Intervensi untuk pelaku UMKM membutuhkan basis data yang akurat agar kebijakan lebih tepat sasaran. Keberadaan infrastruktur digital yang memungkinkan pemerintah mendata UMKM secara terus-menerus dinilai mendesak.
Oleh
CYPRIANUS ANTO SAPTOWALYONO
·3 menit baca
JAKARTA, KOMPAS — Basis data yang akurat dan dinamis diperlukan untuk menjamin ketepatan intervensi kebijakan bagi sektor usaha mikro, kecil, dan menengah. Pandemi Covid-19 menjadi pengalaman berharga yang memperlihatkan betapa pentingnya ketersediaan data akurat tersebut.
Peneliti dari Lembaga Ilmu Pengetahuan Indonesia (LIPI), Maxensius Tri Sambodo, ketika dihubungi, Jumat (9/10/2020), menilai, masalah besar lemahnya tata kelola bidang usaha adalah ketiadaan data yang akurat dan dinamis. ”Akibatnya, resep kebijakan dan intervensi kebijakan dapat terjebak pada
inclusion error dan exclusion error,” katanya.
Basis data yang baik dibutuhkan agar tidak terjadi kesalahan memberikan manfaat bagi pihak yang sebenarnya tidak berhak mendapatkannya. Demikian pula untuk menghindarkan adanya pihak yang sebenarnya berhak mendapatkan manfaat, tetapi justru tidak terdata.
Terkait hal itu, upaya membangun data dan informasi dalam suatu algoritma atau teknologi kecerdasan buatan akan sangat dibutuhkan di masa mendatang. ”Dengan demikian, takaran kebijakan akan lebih tepat dan berdaya guna,” ujar Maxensius Tri.
Menurut Ketua Umum Asosiasi Usaha Mikro, Kecil, dan Menengah Indonesia (Akumindo) Ikhsan Ingratubun, ketersediaan data akurat UMKM saat ini adalah hal mendesak. Basis data UMKM yang baik akan menunjukkan jumlah riil pelaku usaha di setiap segmen atau skala usaha.

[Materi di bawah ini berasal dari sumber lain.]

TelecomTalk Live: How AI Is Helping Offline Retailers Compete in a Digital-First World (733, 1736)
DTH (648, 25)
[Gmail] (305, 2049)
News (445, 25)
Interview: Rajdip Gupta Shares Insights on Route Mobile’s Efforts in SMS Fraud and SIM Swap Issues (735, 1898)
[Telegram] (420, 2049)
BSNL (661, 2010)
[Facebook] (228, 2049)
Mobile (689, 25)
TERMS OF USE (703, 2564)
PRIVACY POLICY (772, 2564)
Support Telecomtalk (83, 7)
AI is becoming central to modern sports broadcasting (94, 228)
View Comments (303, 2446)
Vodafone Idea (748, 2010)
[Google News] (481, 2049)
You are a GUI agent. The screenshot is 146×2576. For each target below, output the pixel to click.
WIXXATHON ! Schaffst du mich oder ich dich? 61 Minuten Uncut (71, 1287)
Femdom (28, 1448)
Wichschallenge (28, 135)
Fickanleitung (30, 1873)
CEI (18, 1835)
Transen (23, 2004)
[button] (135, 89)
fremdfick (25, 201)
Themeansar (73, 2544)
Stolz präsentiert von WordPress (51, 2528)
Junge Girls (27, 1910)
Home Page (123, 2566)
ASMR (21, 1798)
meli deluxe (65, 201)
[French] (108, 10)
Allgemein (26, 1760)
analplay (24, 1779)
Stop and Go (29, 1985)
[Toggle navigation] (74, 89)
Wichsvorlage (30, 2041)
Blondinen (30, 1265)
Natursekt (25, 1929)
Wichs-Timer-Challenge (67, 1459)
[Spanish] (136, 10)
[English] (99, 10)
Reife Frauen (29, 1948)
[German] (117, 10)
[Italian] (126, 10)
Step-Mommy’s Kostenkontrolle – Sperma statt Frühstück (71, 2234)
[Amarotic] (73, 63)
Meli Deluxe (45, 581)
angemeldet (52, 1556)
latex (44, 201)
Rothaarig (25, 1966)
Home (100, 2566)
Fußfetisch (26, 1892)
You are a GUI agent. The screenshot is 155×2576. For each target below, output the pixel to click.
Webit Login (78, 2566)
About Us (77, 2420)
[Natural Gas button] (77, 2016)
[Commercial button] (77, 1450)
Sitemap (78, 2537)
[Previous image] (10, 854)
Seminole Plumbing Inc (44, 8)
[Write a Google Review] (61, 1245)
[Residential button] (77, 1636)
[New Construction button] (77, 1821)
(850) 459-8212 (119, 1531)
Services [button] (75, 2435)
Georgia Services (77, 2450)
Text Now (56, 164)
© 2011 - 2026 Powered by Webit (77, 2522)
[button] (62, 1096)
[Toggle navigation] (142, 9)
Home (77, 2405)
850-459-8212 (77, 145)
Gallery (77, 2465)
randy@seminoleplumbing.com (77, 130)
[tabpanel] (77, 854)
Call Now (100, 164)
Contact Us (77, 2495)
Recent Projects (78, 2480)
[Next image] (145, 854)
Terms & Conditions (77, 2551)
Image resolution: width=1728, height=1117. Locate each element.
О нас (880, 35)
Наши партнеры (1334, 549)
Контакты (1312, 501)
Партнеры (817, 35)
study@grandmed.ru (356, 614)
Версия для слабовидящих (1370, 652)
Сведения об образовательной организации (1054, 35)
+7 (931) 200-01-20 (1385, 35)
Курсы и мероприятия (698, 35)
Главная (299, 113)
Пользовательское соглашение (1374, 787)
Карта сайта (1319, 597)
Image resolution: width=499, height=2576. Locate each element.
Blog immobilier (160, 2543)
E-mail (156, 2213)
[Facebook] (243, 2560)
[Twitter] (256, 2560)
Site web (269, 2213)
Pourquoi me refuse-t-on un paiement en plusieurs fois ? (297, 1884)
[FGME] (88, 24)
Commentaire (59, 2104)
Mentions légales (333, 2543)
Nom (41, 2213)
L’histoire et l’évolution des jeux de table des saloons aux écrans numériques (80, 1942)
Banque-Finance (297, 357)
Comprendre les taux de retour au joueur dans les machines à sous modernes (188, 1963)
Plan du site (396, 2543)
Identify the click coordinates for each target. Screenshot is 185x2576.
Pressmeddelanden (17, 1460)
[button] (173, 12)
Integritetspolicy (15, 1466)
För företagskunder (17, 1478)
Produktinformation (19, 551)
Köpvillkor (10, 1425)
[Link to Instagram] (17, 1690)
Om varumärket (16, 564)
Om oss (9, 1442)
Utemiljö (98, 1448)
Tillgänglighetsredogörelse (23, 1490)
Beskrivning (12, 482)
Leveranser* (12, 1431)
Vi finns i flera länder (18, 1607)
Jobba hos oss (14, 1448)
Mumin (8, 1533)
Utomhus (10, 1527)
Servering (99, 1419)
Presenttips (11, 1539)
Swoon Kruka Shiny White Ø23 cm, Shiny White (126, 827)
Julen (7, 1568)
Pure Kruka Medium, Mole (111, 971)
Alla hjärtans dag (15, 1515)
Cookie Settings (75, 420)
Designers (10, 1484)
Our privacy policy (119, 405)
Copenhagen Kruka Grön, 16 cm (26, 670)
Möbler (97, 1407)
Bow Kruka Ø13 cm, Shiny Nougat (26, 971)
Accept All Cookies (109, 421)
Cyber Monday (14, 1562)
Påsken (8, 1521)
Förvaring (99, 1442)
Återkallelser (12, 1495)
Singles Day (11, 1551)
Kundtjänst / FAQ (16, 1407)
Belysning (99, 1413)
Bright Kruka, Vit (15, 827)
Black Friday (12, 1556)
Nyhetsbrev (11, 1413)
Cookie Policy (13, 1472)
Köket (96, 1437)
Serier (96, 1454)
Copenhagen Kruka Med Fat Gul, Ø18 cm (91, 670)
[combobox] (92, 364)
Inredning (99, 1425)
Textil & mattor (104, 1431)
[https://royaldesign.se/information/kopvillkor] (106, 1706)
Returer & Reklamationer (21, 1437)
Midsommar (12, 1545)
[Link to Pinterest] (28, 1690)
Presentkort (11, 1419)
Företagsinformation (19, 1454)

Persoalan basis data tunggal diatur dalam UU Cipta Kerja kluster koperasi dan UKM, di Bagian Keempat, Pasal 88. Pemerintah pusat dan pemerintah daerah berkewajiban menyelenggarakan sistem informasi dan pendataan UMKM terintegrasi.
Hasil pendataan, sebagai basis data tunggal UMKM, wajib digunakan sebagai pertimbangan menentukan kebijakan bagi UMKM. Ketentuan lebih lanjut mengenai basis data tunggal UMKM diatur dengan peraturan pemerintah.
Menteri Koperasi dan UKM Teten Masduki mengatakan, pendaftaran usaha mikro dan kecil yang belum berbadan hukum dilakukan di daerah. ”Bagi yang sudah berbadan hukum itu di OSS (online single submission/sistem pengajuan tunggal perizinan secara elektronik). Khusus koperasi lewat Kementerian Hukum dan Hak Asasi Manusia. Tapi, nanti pusat datanya di Kemenkop UKM,” kata Teten.
Terkait hal itu, diperlukan segera infrastruktur sistem digital yang memungkinkan pemerintah dapat mendata secara terus-menerus. Apalagi data UMKM dan koperasi sangat dinamis. Buka tutup usaha dan pindah domisili, misalnya, adalah hal biasa di sektor UMKM.
”(Basis data tunggal) Ini harus didesain sedemikian rupa sehingga bisa user friendly. Basis data tunggal ini akan memudahkan kami untuk menyusun kebijakan karena bisa mengetahui lebih detail kebutuhan di setiap sektor,” kata Teten.
Terkait pemutakhiran data, Sekretaris Kemenkop UKM Rully Indrawan menyatakan, RUU Cipta Kerja menetapkan pembaruan data dilakukan satu tahun sekali. ”Kami akan mengikuti. Sejak awal penyusunan APBN 2021, kami sudah usulkan. DPR mendukung penyediaan infrastruktur basis data yang lebih baik,” kata Rully.